MPs should do this “rather than seek to pursue cases on their behalf”, Ms Atkins said.

“Given the very difficult circumstances in Afghanistan”, the government “cannot pursue cases ... in the usual ways”, she said, adding that the Home Office is “logging the cases we have received” and “considering how this data will be used in the future”.

In recent weeks, ministers have fielded a flurry of furious complaints in the Commons from MPs who have received no reply to their emails on behalf of vulnerable Afghans and their families.

Describing the hundreds of thousands of emails the government has received about Afghans potentially eligible to come to the UK, Foreign Office minister James Cleverly said on Thursday: “It is just not possible to open, analyse and respond to 200,000 emails in the same timescale that we would normally be able to do.”

Ms Atkins said that a hotline set up during Operation Pitting had received more than 5.3 million attempted calls, and that the Home Office had gathered details of over 174,000 Afghans seeking support to fly to the UK.

However, Boris Johnson had promised last Monday that “every single one of the emails from colleagues around this house” would be answered by the end of the day. Every MP then received the same standard letter.

Responding to Ms Atkins’ letter, sent the following week, Lib Dem foreign affairs spokesperson, Layla Moran, said: “The Conservatives have turned their back on vulnerable people desperate to flee the terror of the Taliban, and are now telling MPs we should give up trying to help them too.

“It is utterly disgraceful. People are trapped in their homes fearing when the knock at the door may come, now they have lost one of their last lifelines.

“This has been a complete shambles from the start with devastating consequences.

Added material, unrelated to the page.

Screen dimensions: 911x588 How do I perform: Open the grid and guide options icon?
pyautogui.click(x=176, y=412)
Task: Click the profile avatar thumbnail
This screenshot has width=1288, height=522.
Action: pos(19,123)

First, MPs were put on hold for hours on end, and now we are simply being fobbed off.”

Speaking in the Commons earlier on Monday, Ms Atkins confirmed that 20,000 refugees accepted under the government’s Afghan citizens’ resettlement scheme, and allies and interpreters welcomed under the ARAP scheme, will be able to resettle permanently in the UK.

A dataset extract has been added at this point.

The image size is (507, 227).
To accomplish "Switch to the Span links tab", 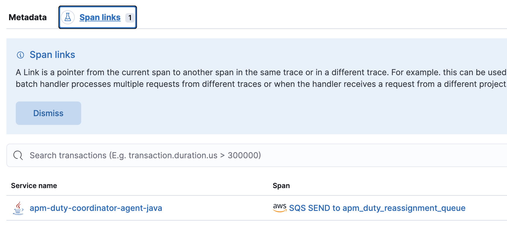I will click(100, 17).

Local authorities will receive £20,000 per person to provide support to resettled Afghans to “integrate into British society and become self-sufficient more quickly”, Ms Atkins said.

The UK has evacuated more than 15,000 people – including 8,000 eligible for the ARAP scheme – since 13 August, two days before the Taliban swept into Kabul.

With thousands of eligible people thought to be left behind, the foreign secretary Dominic Raab has expressed the need to persuade the Taliban to reopen Kabul airport.

But progress has been slow, with just 13 Britons on a flight of 200 permitted to leave the airport last week.